These stories are memories. I am now 63 years old and Ma and Pa are gone but the wonderful background they gave me and all my wisdom for simple things remain. Ma was 42 when I was born and Pa was 45. They didn't have the worries of today's parents so our life was so quiet and caring. We lived on a farm, 160 acres of South Dakota black dirt. The farm has been in our family since the homesteading in the mid 1800's. It still remains in our family. My sister owns the "Home Place" and I live on another farm, (acreage) just a short mile East of it.

The pictures you see are taken in the 40's. As you can see our clothes were made of flour sacks and no one really cared about how "spiffy" we were. We were happy and loved and that is all that was important to anyone back then.

Pa worked hard in the fields and Ma was right beside him. I watched her shovel grain into the end gate seeder while Pa drove the tractor. We, Lyle and I sat in the grain. There weren't babysitters in those days. We ate our lunch out in the field with them and when it got dark we'd all go home and do the milking chores. We always had about 20 cows. Ma separated the milk, took the cream off, with the DeLaval cream separator. I fed the skimmed milk to the calves. While she washed the milk disks. There were about 20 calves also. When the sun had gone down and nothing more could be done outside, we'd head to the house. It was then that Ma would read the "Funny Papers" to us. She'd change her voice to make each person in the story more interesting. I loved to look at the pictures and Lyle loved the stories. It is there that I got my love of drawing. I began to draw all the cartoon characters on the back of a brown paper sack from the grocery store. New paper just wasn't to be had. Sometimes I could use an old letter back.
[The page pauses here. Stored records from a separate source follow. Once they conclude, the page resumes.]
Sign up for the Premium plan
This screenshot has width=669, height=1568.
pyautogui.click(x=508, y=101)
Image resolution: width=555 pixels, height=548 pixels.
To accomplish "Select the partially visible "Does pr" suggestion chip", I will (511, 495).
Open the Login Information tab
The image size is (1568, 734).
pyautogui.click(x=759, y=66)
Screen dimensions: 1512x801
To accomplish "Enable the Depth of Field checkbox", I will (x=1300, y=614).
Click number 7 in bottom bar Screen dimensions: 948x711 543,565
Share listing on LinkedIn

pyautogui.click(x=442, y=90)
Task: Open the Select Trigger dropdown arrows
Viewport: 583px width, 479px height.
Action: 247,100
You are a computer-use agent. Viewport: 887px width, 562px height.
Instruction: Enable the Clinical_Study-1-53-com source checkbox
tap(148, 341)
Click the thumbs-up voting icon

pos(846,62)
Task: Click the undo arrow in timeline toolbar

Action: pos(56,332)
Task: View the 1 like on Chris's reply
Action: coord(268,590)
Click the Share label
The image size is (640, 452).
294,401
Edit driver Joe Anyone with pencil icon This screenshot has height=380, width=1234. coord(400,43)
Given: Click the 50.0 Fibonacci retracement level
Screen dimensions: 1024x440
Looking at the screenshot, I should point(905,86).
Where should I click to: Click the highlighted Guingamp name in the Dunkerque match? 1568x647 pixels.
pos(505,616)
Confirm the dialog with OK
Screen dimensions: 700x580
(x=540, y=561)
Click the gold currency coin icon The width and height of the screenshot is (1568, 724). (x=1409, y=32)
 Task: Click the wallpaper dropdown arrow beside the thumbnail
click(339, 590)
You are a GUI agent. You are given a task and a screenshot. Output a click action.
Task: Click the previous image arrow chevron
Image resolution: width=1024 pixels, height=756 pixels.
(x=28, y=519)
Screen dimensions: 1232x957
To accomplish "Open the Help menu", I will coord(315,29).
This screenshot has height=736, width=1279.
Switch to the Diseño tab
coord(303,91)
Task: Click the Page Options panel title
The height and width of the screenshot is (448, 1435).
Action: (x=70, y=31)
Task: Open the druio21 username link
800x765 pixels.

White paper was a luxury to this day when I sit before a clean piece of canvas or paper. This is how my Ma looked back then. She never wore a pair of jeans. They were for men to wear, and she was always a lady, even when she done the chores or worked in the field. An old country tradition, which I appreciate. I remember how to appreciate the simple things.

Me and Ma

This is me and Ma in 1946.

Thank you for reading my story and come back soon
for some real down-home stories.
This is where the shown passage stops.